Williams recently wrote: “The US capitalist class is deeply divided on the question of whether or not Trump should remain in office after 2020. Many US capitalists — those who form the Party of Order — fear that Trump, by whipping up white racism, is radicalising the Black-Brown part of the US population, which is rapidly becoming the majority of the US working class.

“These capitalists always complain that the president is ‘dividing us rather than uniting us’. What they fear above all is that Trump is dividing an increasing section of the working class from the exploiting capitalist class.

“The extremely reactionary nature of the Trump administration in all aspects is encouraging the growth of support for socialism — even if vaguely defined at present — on a mass scale not seen in the US since the Great Depression.

“Today, even bourgeois polls show that a majority of young people, including a significant sector of the white population, favour socialism over capitalism.

“Other US capitalists, also affiliated with the Party of Order, are concerned that Trump’s increasingly nationalist economic policies will destroy the entire global division of labour, foreign trade, and most importantly, the system of surplus value production that has grown up since the end of World War II and the end of the Cold War.

“Under this system, the bulk of surplus value is contained in commodities produced in the countries of the Global South but consumed in the Global North.

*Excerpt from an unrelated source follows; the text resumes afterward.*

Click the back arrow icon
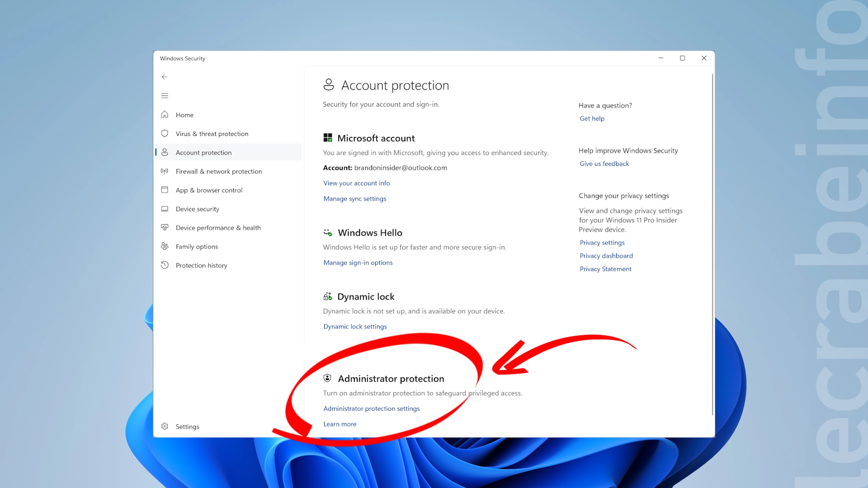The image size is (868, 488). point(165,77)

“Trump’s trade war is encouraging those in China who believe China should develop its own products and trademarks in high-growth industries, especially ‘high tech’, rather than depend on the current international division of labour, which ensures that most of the surplus value — or profit — goes to the capitalists of the imperialist countries, above all the US.

“At the same time, the Party of Order fears that Trump’s nationalist policies are not only encouraging more nationalism in China, the same policies have also encouraged the growth of nationalism in Europe, since his trade wars also affect the European capitalists.

“However, many other US capitalists strongly support Trump … If Trump wins a second term and the Republicans end up in control of Congress once again … [they] will also attempt to cut Medicare, Medicaid and Social Security.

“The Trump-supporting capitalists point to the pro-corporate tax cuts and his withdrawal from the Paris Climate Accord, combined with his ignorant mocking of the dangers of climate change and his enthusiastic support for expanding fossil fuel production. They are delighted by his ‘deregulation’ and strongly anti-union policies.

“The pro-Trump wing of the capitalist class … believes the current form of the US empire is no longer serving their interests.

“They agree with Trump that the time has come to get tough with rival capitalists and use the full power, including military power, of the US state to grab more markets and sources of raw materials … while doing everything possible to increase the exploitation of the workers at home.”

Exactly how this plays out, including between the two capitalist parties and factions within them, remains to be seen.